Auch Änderungen in der Aufstellung könnten noch einmal einen Schub geben. Schon während des Spiels brach Quinn seine Top-Sechs-Reihen auf und stellte Panarin neben Mika Zibanejad und Pavel Buchnevich. Kreider agierte dafür in der zweiten Linie neben Ryan Strome und Kaapo Kakko. Auch in der Tiefe könnte es Änderungen geben, denn mit Brendan Lemieux könnte ein zuvor gesperrter Spieler zurückkehren.

"Wir werden uns zusammensetzen und überlegen, was wir an der Aufstellung ändern können", ließ sich Quinn nicht in die Karten schauen. In der Pflicht sieht der Trainer ohnehin die prominenten Namen: "Ich glaube nicht, dass sich unsere Bottom-Six-Stürmer steigern müssen, sondern unsere Top-Six-Angreifer. Wenn du gewinnen willst, dann müssen deine besten Spieler die besten Spieler sein. Das brauchen wir im nächsten Spiel."
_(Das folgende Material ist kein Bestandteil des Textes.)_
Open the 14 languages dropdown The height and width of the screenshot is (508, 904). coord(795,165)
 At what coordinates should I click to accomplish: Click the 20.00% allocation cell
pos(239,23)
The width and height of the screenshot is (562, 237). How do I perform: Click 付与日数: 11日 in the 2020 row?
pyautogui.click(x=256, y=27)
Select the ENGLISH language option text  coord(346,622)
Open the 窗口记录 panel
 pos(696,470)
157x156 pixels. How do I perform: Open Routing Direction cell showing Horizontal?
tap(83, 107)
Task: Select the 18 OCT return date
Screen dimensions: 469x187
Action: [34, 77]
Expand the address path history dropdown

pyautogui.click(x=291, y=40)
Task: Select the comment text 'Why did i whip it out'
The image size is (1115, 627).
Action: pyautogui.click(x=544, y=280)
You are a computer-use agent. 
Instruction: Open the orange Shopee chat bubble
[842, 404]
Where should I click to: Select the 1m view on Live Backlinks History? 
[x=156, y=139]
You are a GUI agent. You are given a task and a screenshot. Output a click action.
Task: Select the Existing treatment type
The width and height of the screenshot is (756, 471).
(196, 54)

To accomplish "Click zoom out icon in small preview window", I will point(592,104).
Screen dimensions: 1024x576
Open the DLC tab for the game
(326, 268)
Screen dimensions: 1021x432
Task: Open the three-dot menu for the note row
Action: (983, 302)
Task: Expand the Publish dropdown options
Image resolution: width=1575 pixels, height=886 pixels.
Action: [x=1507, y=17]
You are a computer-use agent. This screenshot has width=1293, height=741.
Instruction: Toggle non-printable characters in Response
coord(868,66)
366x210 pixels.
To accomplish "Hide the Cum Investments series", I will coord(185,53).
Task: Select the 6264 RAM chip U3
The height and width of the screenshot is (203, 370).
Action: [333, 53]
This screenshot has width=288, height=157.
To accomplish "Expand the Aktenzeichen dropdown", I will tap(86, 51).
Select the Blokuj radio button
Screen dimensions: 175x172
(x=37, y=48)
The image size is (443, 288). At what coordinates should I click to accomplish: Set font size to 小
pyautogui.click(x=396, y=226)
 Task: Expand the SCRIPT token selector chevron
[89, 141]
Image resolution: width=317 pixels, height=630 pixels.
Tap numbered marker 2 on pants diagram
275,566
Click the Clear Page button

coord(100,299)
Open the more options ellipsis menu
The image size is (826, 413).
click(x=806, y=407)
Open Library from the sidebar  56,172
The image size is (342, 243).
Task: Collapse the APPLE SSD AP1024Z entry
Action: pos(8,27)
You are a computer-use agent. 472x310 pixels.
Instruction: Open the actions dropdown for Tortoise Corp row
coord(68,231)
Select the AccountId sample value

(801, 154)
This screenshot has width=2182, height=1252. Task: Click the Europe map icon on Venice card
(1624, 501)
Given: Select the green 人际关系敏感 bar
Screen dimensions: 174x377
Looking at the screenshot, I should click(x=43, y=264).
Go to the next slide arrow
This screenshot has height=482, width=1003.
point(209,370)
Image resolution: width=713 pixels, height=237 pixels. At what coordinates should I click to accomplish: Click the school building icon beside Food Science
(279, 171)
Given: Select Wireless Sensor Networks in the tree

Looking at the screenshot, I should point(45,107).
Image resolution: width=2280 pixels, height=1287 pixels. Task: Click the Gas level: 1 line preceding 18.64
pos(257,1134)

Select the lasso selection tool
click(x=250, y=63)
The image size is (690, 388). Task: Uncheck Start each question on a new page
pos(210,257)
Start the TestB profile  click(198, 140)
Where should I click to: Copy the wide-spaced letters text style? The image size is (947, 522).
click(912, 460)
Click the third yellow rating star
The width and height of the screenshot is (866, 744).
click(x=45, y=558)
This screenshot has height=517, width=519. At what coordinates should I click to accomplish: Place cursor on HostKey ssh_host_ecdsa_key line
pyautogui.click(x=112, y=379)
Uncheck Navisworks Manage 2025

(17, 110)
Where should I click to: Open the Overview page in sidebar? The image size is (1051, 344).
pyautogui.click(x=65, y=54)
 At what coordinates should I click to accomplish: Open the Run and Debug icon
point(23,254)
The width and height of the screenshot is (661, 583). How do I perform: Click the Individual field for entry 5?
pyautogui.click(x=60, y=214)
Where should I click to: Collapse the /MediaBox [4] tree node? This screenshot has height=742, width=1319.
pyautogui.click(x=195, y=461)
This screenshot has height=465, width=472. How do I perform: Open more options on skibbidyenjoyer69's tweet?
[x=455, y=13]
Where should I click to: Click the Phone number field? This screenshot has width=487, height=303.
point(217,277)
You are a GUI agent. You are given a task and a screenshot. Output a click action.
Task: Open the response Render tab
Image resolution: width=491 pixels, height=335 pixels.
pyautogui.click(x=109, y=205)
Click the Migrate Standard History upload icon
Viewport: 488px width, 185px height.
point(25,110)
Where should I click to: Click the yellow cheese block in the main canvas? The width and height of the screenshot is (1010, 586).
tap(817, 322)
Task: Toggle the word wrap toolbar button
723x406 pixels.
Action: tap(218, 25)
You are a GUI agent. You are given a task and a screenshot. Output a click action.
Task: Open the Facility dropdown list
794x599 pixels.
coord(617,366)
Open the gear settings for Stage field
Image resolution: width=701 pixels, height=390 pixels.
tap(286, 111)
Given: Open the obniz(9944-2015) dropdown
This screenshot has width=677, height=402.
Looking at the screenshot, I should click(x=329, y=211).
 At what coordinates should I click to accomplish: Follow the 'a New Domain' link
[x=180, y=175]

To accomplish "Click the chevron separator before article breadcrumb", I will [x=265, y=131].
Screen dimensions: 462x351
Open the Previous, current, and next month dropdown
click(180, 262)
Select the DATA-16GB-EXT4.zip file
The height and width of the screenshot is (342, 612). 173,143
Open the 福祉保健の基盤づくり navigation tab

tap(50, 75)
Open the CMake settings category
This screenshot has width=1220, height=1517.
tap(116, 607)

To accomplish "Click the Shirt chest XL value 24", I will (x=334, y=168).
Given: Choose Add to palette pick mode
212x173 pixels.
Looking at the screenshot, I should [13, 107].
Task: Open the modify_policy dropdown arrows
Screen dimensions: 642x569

Ein Top-Sechs-Stürmer wäre Jesper Fast, der sich gleich in seinem ersten Wechsel in Spiel 1 verletzte und seitdem nicht wieder zurückkehrte. "Jesper ist day-to-day", macht Quinn Hoffnung auf einen Einsatz des schwedischen Flügelspielers. Auch zwischen den Pfosten ist noch keine Entscheidung gefallen: Igor Shesterkin war bereits wieder im Training, verfolgte Spiel 2 aber mit Maske auf der Tribüne. Der 24-jährige Russe könnte womöglich für den 14 Jahre älteren Routinier Henrik Lundqvist (38) im Tor stehen.

"Wir müssen Energie aufladen, gehen schlafen, wachen morgen auf und machen uns bereit, zu spielen. Mehr können wir nicht machen", so Staal. "Wir müssen unsere Gedanken löschen und ein Hockey-Spiel gewinnen!"